|
Humoral
type defense of self
As for vertebrates, invertebrates have humoral mechanisms of
defense. For more complex organisms, fluids are distributed by
a form of circulatory system but for simple animals the cells
are merely bathed in fluid that percolates through the body. Limited
research in this area gives us little to go on. However, the basic
requirement of defense of all areas of the body remains the same
regardless of the size, shape or structure of the animal. Any
humoral factors must be small and readily diffuse throughout the
body.
Land based snails use "agglutinin" as their humoral
defense and produce it from their stomachs. If bacteria are injected
into a snail, the bacteria is rapidly removed in a few hours.
Part of the defense uses phagocytosis. Agglutinin helps Phagocyte
cells to ingest the bacteria by acting as a coagulant for the
bacteria. By binding bacteria to each other, agglutinin stops
bacteria from circulating through the snail's system. The large
clumps of bacteria are also much easier for the phagocytes to
ingest and remove from the snail's system. Agglutinin can be found
in many invertebrates in some shape or form. Its structure is
that of a glycoprotein which is able to target various carbohydrate
molecules.
Agglutinin is a product that is always present. the levels do
not increase or decrease in response to the level of pathogenic
threat. There are however humoral defense mechanisms which are
specifically released when needed to defend against infection.

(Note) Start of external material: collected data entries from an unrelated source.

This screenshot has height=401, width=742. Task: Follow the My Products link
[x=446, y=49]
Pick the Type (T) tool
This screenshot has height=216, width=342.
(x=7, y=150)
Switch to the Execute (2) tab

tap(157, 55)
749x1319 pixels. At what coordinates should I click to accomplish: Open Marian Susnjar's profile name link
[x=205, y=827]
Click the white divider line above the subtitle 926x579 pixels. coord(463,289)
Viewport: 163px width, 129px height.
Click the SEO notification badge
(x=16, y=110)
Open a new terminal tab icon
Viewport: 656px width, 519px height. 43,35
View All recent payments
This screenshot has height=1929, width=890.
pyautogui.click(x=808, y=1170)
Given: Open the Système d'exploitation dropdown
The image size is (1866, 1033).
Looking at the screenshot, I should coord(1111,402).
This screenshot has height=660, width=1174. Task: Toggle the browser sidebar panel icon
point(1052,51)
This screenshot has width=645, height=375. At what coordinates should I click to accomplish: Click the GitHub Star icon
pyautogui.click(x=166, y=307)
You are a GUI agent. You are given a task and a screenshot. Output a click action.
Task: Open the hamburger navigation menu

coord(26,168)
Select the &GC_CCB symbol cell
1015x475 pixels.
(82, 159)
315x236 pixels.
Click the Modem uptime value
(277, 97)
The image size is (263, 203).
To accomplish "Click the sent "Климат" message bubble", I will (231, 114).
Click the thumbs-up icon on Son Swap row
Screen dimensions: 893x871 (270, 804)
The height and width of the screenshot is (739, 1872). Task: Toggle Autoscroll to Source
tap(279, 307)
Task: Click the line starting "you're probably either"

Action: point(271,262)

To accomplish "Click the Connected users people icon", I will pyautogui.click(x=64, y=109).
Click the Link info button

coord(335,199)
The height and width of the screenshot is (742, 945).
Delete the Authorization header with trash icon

Being in Maine I can't leave invertebrate defense mechanisms without
mentioning the lobster. When lobsters are infected with bacteria
they respond with production of "bactericidin". Bactericidin
increases in concentration over two days after infection and seems
to act in a similar way to agglutinin by clumping bacteria together,
taking them out of the system and aiding phagocytosis. No one
has analyzed what exactly bactericidin is but it seems to be quite
limited in its reactivity and will only target just a few carbohydrate
structures.
We could go on to describe another interesting mechanism of
invertebrate defense called the complement system. However, this
method of defense is employed in humans in modified form. Because
the complement system has a complex structure, we will deal with
it separately later.
Cellular
type defense of self - passive defense
Cellular defense can be passive or aggressive. In 1923 Kepner
and Reynold described an experiment using a single celled animal
called Difflugia. Difflugia, a protozoan, can be found lurking in
the mud of stagnant ponds. The single cell forms a pear shape shell
made of particles it picks up (so its first mechanism of defense
is a simple protective covering). The shell has a single hole at
the bottom through which the cell sends out projections called pseudopodia
from the Greek pseudes=false and podus=foot. These arms and legs
are used to move around and find food.
Kepner and co. cut off these feet and observed that the separated
body and feet would move towards each other and fuse back together
again. If they cut the feet off two Difflugia and swopped the feet
over they saw that the feet would still fuse with the other body.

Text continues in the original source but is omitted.